For joint replacement improvement, researchers developed a clinical pathway in the value-based outcome tool with six quality measures to reduce cost variation in supply and facility use for the high-volume elective procedures.

Using the analytics tool and clinical pathway, the healthcare system reduced costs related to hip and knee joint replacements by seven percent in the first performance year and 11 percent by the second evaluation year.

Quality improvements for the procedures also contributed to greater healthcare savings, researchers added, with the overall decrease in facility utilization and length of stay representing 34 percent of the cost reductions in the second evaluation year. UUHC also renegotiated supply chain contracts to lower overall spending by 41 percent.

UUHC also launched a quality improvement program to decrease unnecessary inpatient laboratory testing. The value-driven outcomes tool, along with clinical education, checklists for providers, and a financial incentive program that shared half of the cost savings with the department, helped providers decrease the mean cost per day for laboratory services from $138 to $123.

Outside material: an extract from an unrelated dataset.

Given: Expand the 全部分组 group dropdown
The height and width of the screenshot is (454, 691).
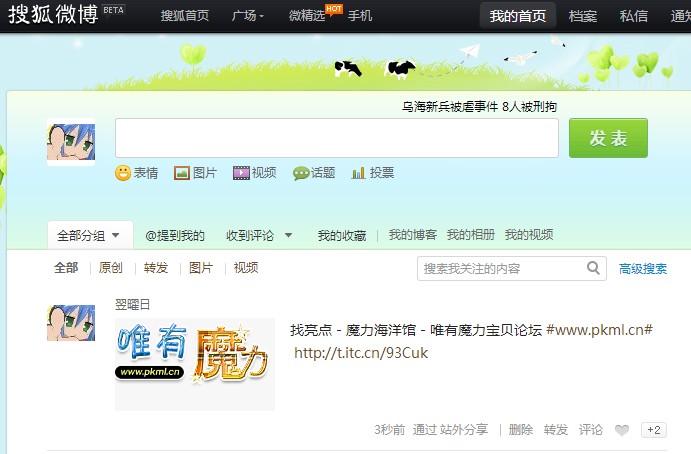Looking at the screenshot, I should tap(116, 236).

The annual healthcare savings related to the laboratory utilization improvement project was over $250,000 per year, researchers reported.

Additionally, UUHC targeted sepsis management as the third clinical improvement project because it was one of the highest-volume procedures with significant cost variations. The healthcare system established an educational campaign that taught providers better recognition and treatment strategies for sepsis. The value-driven outcomes tool was used to monitor progress.

After four months, acute internal medicine providers decreased the administration time of anti-infective agents by 4.1 hours, making sepsis management more efficient.

While the analytics tool helped to reduce overall healthcare costs and improve quality of care, researchers also stated that the tool effectively helped the healthcare system engage physicians in clinical improvement and cost-cutting initiatives.

“While patients as consumers can create market forces to reduce health care costs, clinicians and health care systems have the greatest opportunity, the most knowledge, and the responsibility to improve value,” the study stated. “Within this context, there is an alternative, complementary strategy to managing costs while also attending to quality: transparency of cost and outcome data to physicians at the level of individual encounters and conditions.”

Continuous feedback from the tool allows providers to develop explicit targets and action plans as well as appropriate supporting tools, the study stated. The peer-to-peer comparisons also helps providers standardize care delivery and further cut costs.

“With component cost analyses, the underlying drivers of cost variability can be identified and allow targeted interventions, such as supply negotiations or staff management in the case of the total joint replacement initiative,” researchers wrote. “The capacity to measure the quality and cost implications of interventions in real time facilitates physician engagement and assurance that cost-reduction initiatives can lead to quality improvement and vice versa.”